■ **TASKS TO CARRY OUT**:
[A] For the Permutation Sequence page below, decide whether each statement agrees with it: (i) n may be as large as 12; (ii) for n = 4 and k = 9, the output is "2314"; (iii) the page treats its solution approach as efficient. Answer yes or no for each, quoting the words of the page that decide it.
[B] Summarize the Permutation Sequence page below in two sentences.
[C] Pick up the Permutation Sequence page below after its last line and write what follows.

■ **PAGE EXCERPT**:
"""
60. Permutation Sequence #
Problem #
The set [1,2,3,...,*n*] contains a total of n! unique permutations.
By listing and labeling all of the permutations in order, we get the following sequence for n = 3:
"123""132""213""231""312""321"
Given n and k, return the kth permutation sequence.
Note:
- Given n will be between 1 and 9 inclusive.
- Given k will be between 1 and n! inclusive.
Example 1:
Input: n = 3, k = 3
Output: "213"
Example 2:
Input: n = 4, k = 9
Output: "2314"
Problem Summary #
Given the set [1,2,3,…,n], all its elements have a total of n! permutations.
List all permutations in order and label them one by one. When n = 3, all permutations are as follows: “123”, “132”, “213”, “231”, “312”, “321”. Given n and k, return the kth permutation.
Solution Approach #
- Use DFS to brute-force enumerate. This approach has a particularly high time complexity; consider a better solution.
Code #
package leetcode
import (
"fmt"
"""
■ **MATERIAL**:
"""
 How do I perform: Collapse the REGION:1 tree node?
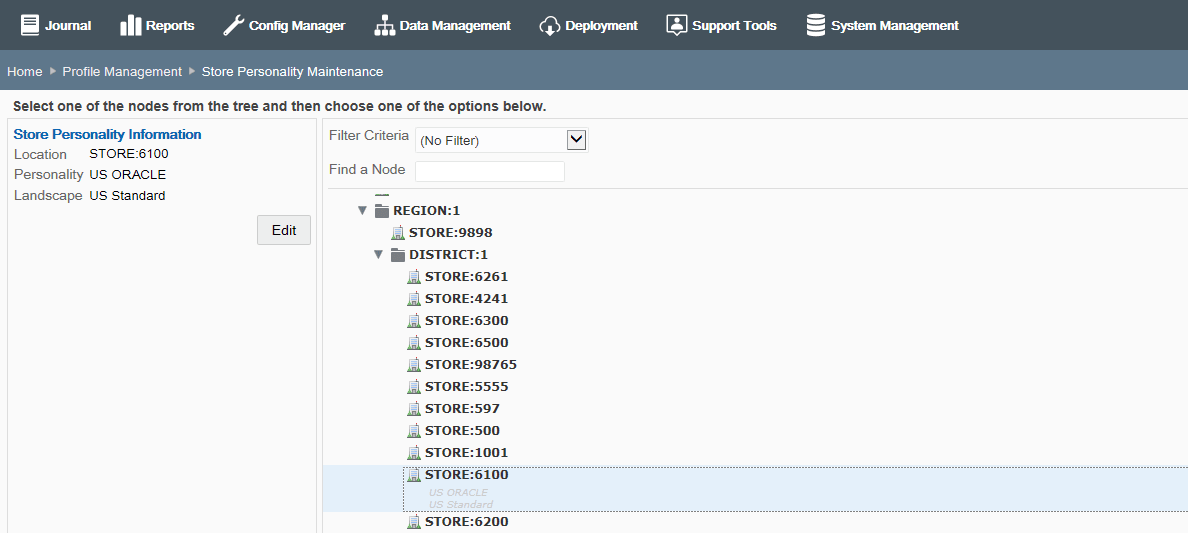(362, 211)
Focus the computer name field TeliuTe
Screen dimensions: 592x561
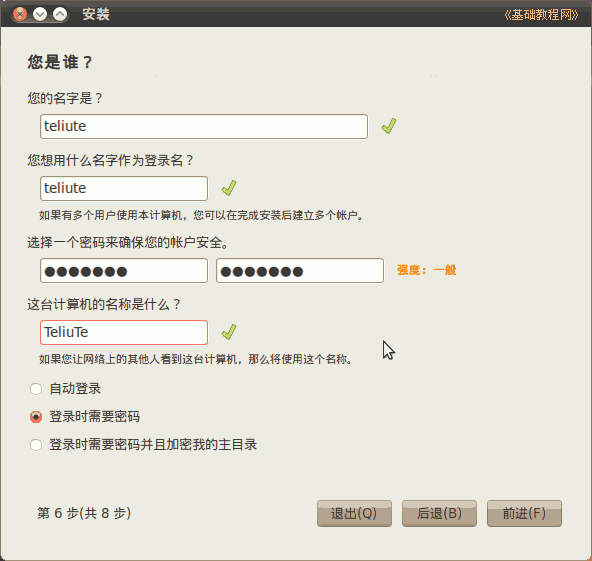point(124,332)

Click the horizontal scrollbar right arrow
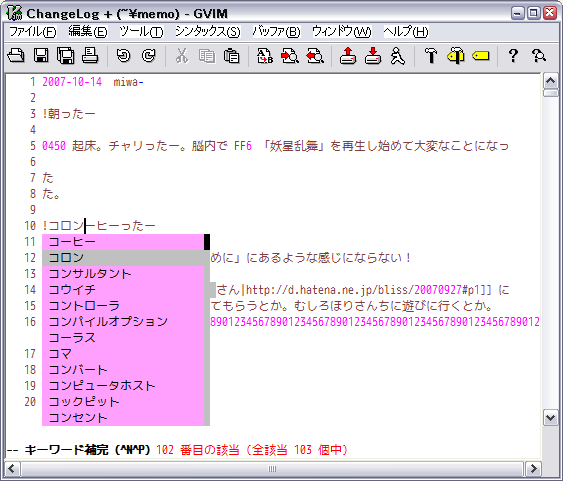pos(533,468)
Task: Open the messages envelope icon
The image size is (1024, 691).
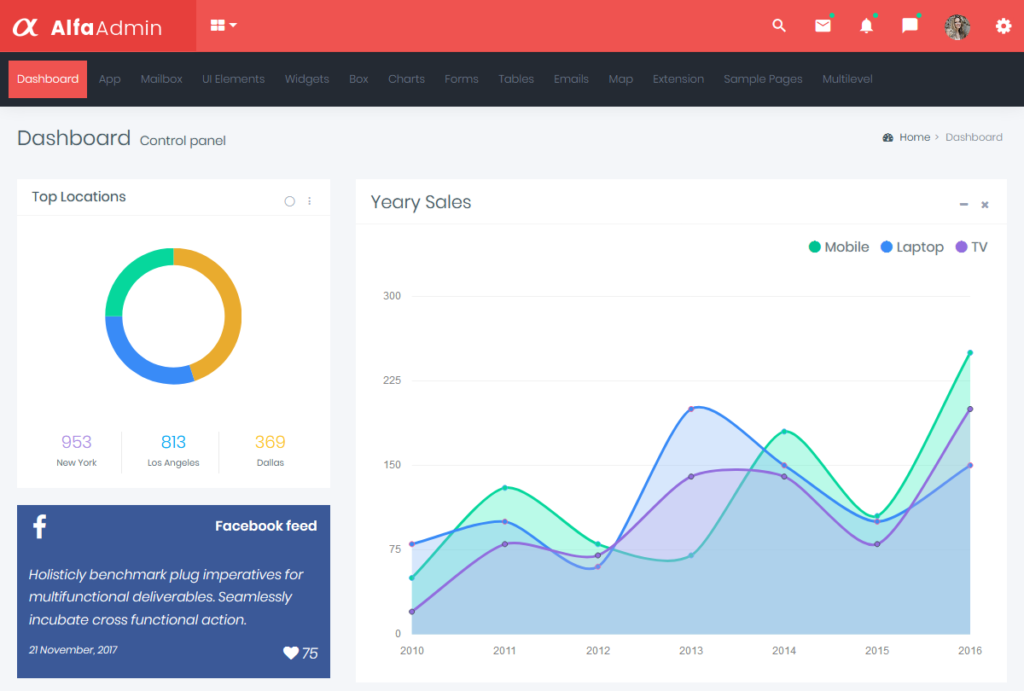Action: [822, 26]
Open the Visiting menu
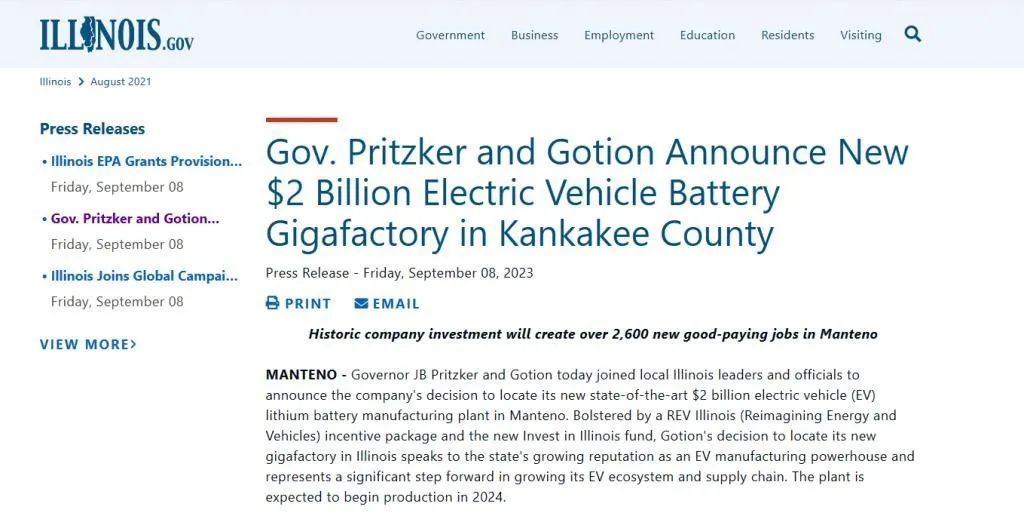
"""
■ **ANSWERS PER TASK**:
[A]
(i) No: "Given n will be between 1 and 9 inclusive."
(ii) Yes: "Input: n = 4, k = 9" and "Output: "2314""
(iii) No: "This approach has a particularly high time complexity; consider a better solution."

[B] The page asks for the kth permutation, in order, of the set [1,2,3,...,n], with n between 1 and 9 and k between 1 and n! inclusive. It proposes brute-force enumeration with DFS and notes that this approach has a particularly high time complexity.

[C]
"strconv"
)
func getPermutation(n int, k int) string {
if k == 0 {
return ""
}
used, p, res := make([]bool, n), []int{}, ""
findPermutation(n, 0, &k, p, &res, &used)
return res
}
func findPermutation(n, index int, k *int, p []int, res *string, used *[]bool) {
fmt.Printf("n = %v index = %v k = %v p = %v res = %v user = %v\n", n, index, *k, p, *res, *used)
if index == n {
*k--
if *k == 0 {
for _, v := range p {
*res += strconv.Itoa(v + 1)
}
}
return
}
for i := 0; i < n; i++ {
if !(*used)[i] {
(*used)[i] = true
p = append(p, i)
findPermutation(n, index+1, k, p, res, used)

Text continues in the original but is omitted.